[Data for locating words and elements]
§ §

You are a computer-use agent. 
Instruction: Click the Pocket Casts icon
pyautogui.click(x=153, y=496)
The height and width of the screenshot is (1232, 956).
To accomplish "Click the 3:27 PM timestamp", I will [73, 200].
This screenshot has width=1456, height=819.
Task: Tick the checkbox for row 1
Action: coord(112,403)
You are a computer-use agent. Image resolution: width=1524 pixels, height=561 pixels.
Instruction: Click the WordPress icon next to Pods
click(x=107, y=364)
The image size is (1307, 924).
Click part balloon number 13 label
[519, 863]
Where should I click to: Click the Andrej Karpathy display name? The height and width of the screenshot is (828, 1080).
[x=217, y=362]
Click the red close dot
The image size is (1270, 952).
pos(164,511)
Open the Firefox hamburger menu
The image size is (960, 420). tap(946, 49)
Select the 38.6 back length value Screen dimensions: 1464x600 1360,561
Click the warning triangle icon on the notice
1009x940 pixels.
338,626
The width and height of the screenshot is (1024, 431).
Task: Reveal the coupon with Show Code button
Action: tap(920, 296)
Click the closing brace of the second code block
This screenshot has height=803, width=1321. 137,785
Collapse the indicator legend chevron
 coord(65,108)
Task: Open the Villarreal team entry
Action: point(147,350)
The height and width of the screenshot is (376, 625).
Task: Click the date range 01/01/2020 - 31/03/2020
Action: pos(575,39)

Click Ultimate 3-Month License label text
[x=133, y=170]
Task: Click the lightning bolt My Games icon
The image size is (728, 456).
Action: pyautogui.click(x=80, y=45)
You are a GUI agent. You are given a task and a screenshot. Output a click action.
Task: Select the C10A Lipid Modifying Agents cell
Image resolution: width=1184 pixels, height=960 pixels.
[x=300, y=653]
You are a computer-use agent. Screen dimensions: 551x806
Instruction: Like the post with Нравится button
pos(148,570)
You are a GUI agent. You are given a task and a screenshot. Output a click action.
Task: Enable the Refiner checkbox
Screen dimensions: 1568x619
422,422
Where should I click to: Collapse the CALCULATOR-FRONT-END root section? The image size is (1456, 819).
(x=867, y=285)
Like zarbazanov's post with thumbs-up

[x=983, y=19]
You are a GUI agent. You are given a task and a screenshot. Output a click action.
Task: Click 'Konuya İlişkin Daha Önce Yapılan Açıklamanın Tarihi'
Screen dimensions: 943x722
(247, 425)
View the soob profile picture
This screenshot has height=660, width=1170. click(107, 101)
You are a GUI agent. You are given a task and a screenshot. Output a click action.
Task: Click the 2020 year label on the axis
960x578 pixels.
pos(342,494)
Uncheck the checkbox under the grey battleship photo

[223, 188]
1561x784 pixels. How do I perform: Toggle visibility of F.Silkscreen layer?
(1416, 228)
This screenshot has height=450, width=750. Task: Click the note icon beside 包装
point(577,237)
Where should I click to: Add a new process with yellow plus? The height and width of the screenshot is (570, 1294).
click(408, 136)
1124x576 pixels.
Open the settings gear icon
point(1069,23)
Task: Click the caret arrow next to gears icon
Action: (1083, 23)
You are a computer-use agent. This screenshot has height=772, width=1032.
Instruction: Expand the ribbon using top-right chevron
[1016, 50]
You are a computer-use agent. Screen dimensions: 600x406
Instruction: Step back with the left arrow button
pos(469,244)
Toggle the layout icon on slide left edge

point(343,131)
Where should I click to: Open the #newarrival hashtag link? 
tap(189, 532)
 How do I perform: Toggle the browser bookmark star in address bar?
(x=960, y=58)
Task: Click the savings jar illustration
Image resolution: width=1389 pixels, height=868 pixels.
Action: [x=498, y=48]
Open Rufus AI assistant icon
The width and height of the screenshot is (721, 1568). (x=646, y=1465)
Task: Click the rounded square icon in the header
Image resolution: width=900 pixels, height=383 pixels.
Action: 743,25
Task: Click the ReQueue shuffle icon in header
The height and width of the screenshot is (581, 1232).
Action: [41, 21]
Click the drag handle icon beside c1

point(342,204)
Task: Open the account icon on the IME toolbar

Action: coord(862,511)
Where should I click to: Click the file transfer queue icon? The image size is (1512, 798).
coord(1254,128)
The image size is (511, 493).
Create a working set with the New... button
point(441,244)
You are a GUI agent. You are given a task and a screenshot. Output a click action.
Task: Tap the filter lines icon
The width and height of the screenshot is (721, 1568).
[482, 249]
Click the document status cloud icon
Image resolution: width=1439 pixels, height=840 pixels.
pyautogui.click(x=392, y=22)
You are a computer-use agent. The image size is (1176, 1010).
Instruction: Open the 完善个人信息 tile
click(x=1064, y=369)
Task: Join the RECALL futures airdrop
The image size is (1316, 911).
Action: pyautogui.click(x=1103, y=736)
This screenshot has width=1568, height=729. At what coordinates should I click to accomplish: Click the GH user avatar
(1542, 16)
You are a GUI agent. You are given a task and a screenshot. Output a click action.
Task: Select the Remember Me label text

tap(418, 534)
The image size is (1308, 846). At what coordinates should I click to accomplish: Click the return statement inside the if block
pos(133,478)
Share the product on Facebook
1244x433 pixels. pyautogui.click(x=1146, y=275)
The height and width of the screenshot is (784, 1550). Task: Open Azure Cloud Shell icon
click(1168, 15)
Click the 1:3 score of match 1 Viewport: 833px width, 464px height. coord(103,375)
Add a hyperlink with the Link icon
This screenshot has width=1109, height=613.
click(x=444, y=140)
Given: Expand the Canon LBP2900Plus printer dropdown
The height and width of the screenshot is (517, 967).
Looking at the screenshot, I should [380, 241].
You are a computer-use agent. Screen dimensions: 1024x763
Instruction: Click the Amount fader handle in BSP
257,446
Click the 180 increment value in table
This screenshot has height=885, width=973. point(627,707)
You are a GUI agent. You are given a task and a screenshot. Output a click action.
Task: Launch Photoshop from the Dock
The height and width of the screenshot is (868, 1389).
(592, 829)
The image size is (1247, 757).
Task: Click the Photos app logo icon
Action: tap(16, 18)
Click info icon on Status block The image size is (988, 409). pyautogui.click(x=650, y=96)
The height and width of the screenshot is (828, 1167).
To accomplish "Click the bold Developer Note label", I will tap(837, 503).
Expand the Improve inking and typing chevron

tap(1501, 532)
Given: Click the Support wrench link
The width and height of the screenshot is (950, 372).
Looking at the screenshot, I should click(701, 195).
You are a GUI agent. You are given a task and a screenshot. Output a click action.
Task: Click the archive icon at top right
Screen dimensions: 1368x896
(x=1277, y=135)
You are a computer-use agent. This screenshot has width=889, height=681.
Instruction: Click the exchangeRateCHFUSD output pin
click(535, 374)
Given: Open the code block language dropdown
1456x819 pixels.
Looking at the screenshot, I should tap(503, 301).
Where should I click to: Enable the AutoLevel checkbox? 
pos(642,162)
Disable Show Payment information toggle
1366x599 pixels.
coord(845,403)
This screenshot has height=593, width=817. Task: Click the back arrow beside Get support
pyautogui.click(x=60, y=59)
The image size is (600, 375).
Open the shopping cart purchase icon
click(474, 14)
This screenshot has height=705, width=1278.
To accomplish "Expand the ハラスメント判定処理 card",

§ §

**WRITTEN TASK:** Copy out the material word for word, from the first line through the line containing "Action: coord(112,403)", both included.

**ANSWER FOR THIS EXERCISE:**
You are a computer-use agent. 
Instruction: Click the Pocket Casts icon
pyautogui.click(x=153, y=496)
The height and width of the screenshot is (1232, 956).
To accomplish "Click the 3:27 PM timestamp", I will [73, 200].
This screenshot has width=1456, height=819.
Task: Tick the checkbox for row 1
Action: coord(112,403)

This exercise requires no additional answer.